“The State Fair is a Texas tradition, but when reality hits, traditions die,” said Steven Haynes, an assistant professor at UT Dallas.
DALLAS — Fewer people went to the State Fair of Texas in 2025 than at any point in the last decade.
A total of 2,020,064 people attended during the three-week event. That’s down from more than 2.3 million in 2023 and 2024. The fair hit its peak in 2022 with more than 2.5 million visitors.
Fair organizers blame a mix of things: unfounded fears over potential immigration raids at Fair Park, hotter-than-normal temperatures, global uncertainty, the government shutdown and economic pressures on fairgoers.
But Steven Haynes, assistant professor of practice, finance and managerial economics at The University of Texas at Dallas’s Naveen Jindal School of Management, says it’s most likely just one of those things.
“It’s not a lack of interest. It’s a lack of disposable income,” Haynes told WFAA. “People are at their breaking point when it comes to their wallets.”

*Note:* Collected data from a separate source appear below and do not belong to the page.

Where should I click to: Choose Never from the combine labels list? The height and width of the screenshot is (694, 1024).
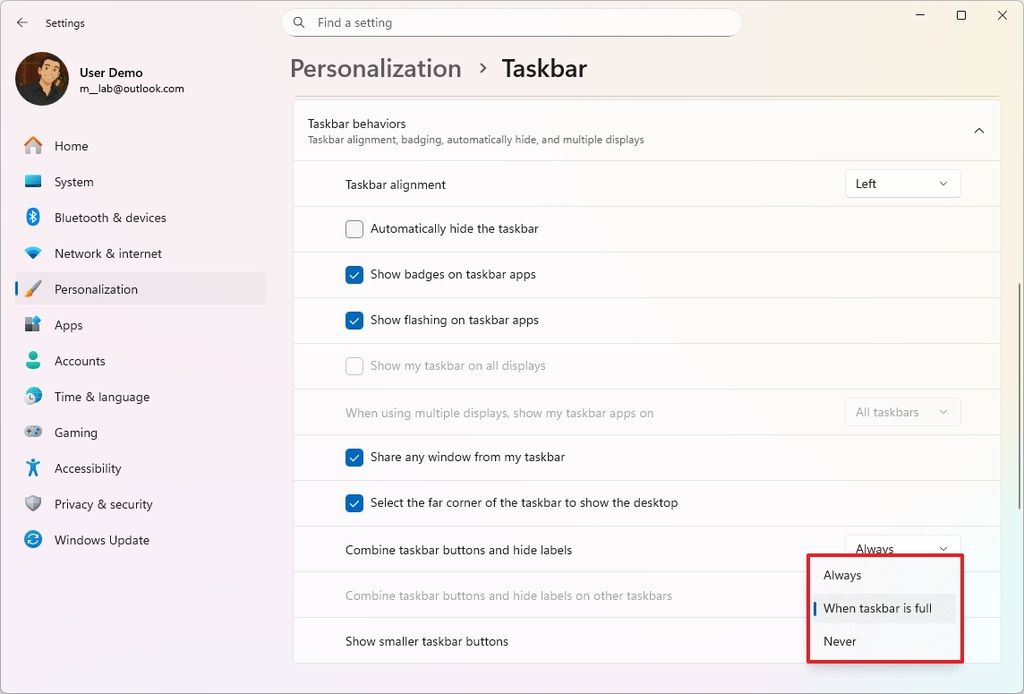tap(839, 641)
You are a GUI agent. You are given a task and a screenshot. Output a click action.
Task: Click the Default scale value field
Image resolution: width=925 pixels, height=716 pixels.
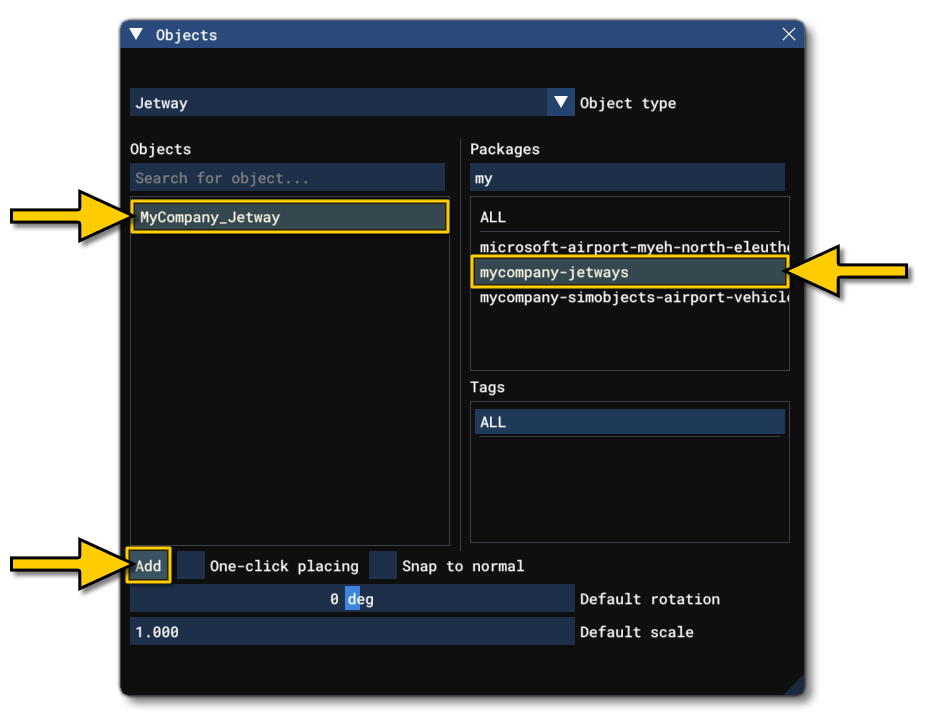point(352,632)
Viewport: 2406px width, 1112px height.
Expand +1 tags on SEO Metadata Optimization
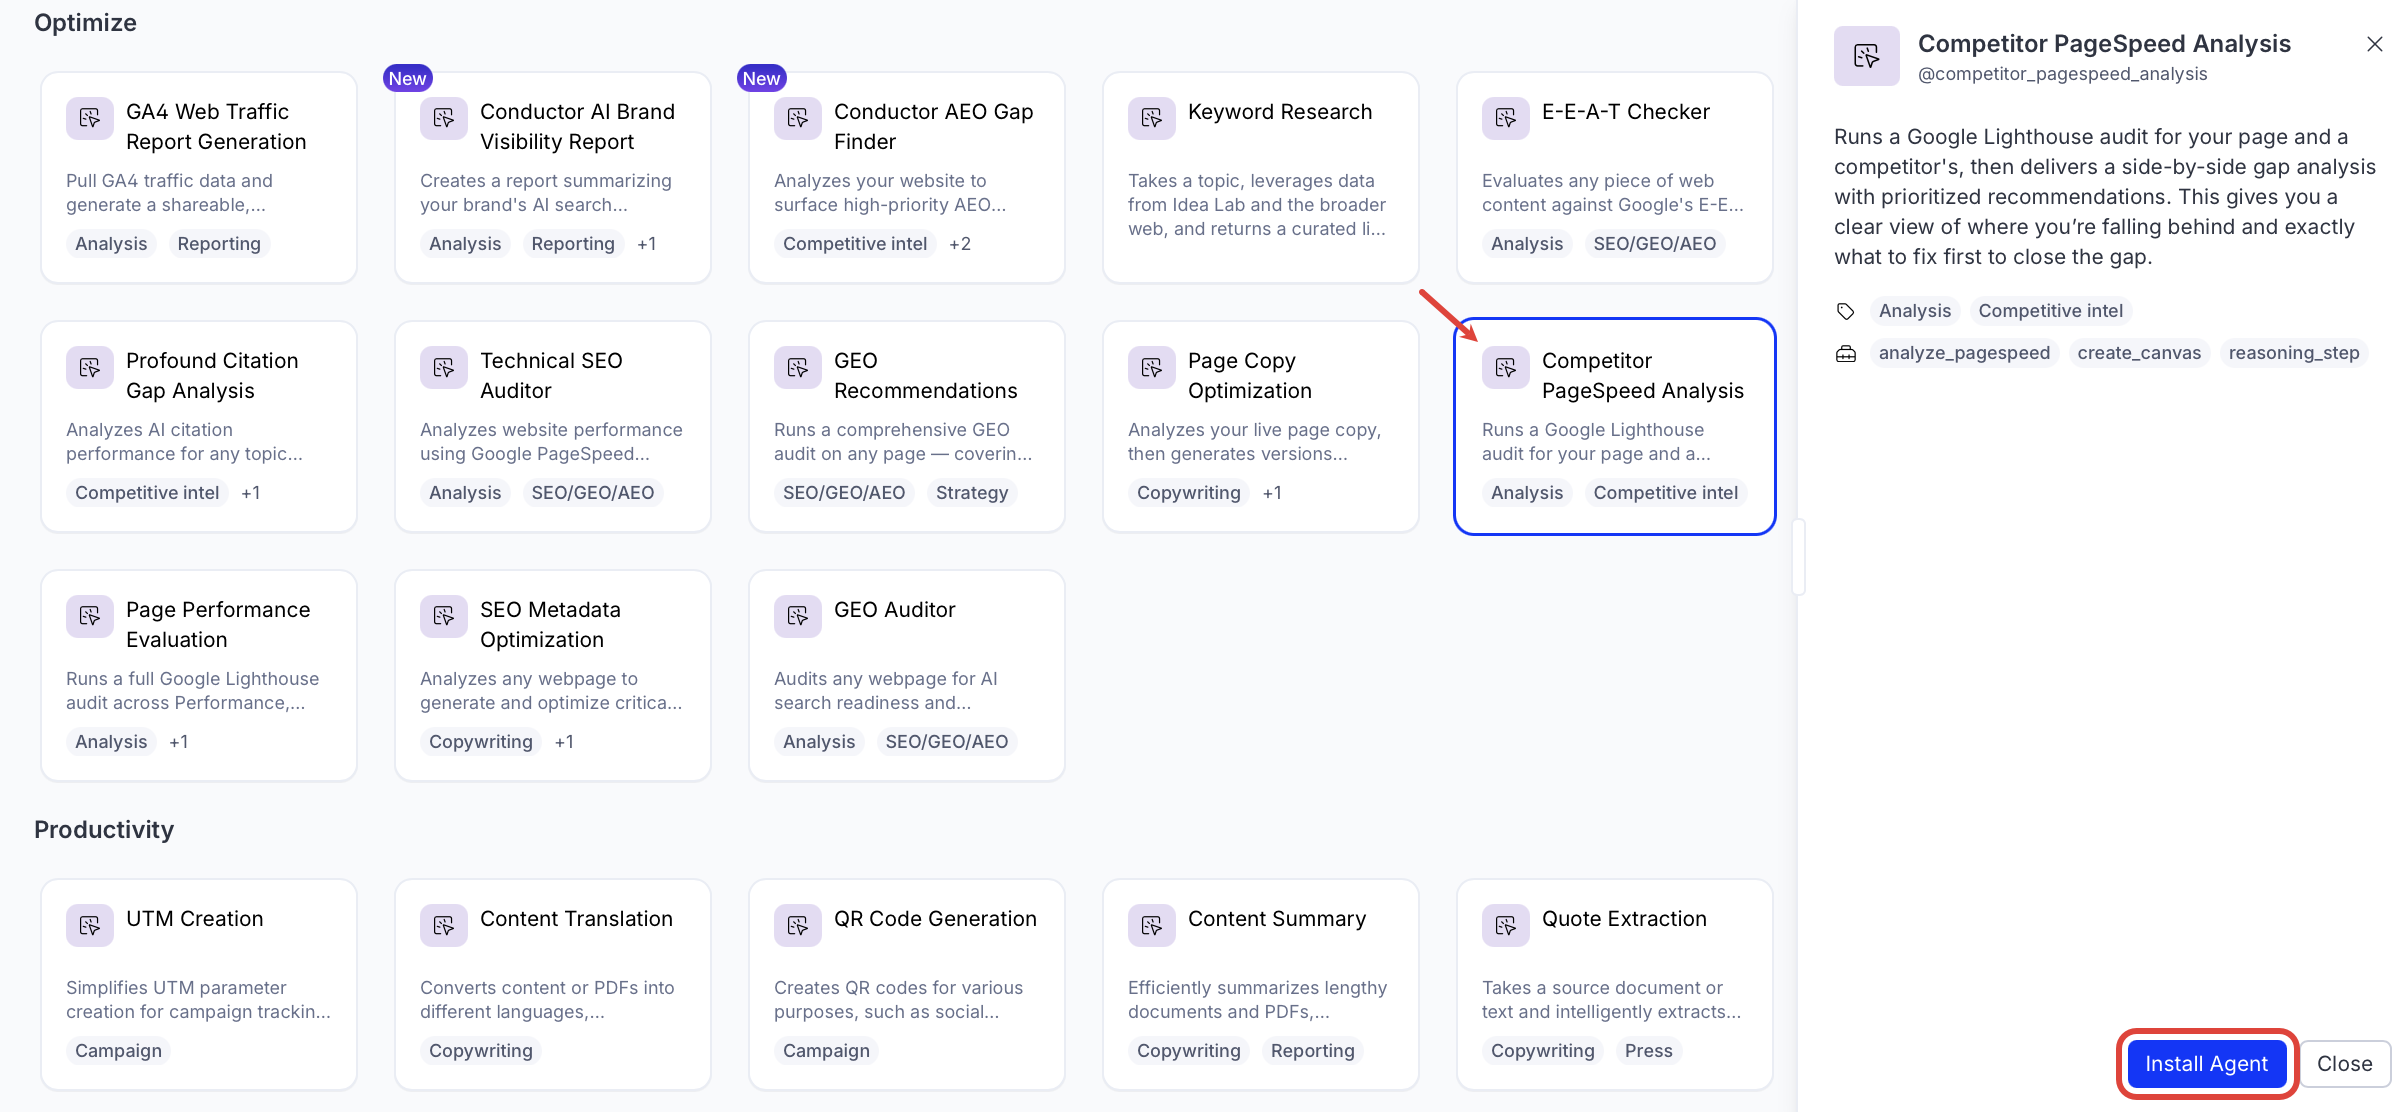coord(564,742)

Haynes says families usually dedicate 10 to 15 percent of their income to discretionary spending on “good times.”
“That’s really being squeezed right now,” he said.
He calls it “funflation.”
“If Texans are forced to choose between going to the fair or putting groceries on their plate for a week, they’re going to pick groceries, right?”
Former Dallas City Manager Ted Benavides is now a professor of practice in the public and nonprofit management program in the School of Economic, Political and Policy Sciences at UT Dallas. He told WFAA he thinks the city should and will study what happened.
“I’m sure there are going to be discussions about, can we change the mix of entertainment, or maybe, do we need to do surveys, some focus groups, talk with vendors?” he said.
He also wonders if social media posts about smaller crowds early in the fair’s run might have become a self-fulfilling prophecy.
“There’s a lot of academic data that says that the bigger the crowd, the more you want to be there,” he said. “The density, the tightness of it attracts people. And I think the fear of missing out is also a factor.”
Haynes isn’t surprised by the drop, and he thinks it might be a harbinger of what’s to come.
“As we get into Black Friday next month, I’m predicting we’re going to have a bad year,” he said.
Dallas has been comfortably shielded from some of the worst downturns in recent memory because of a diverse economy with a heavy tie to the financial sector. But he sees what happened at the State Fair as proof that local families are not immune.
“The State Fair is a Texas tradition, but when reality hits, traditions die,” Haynes said.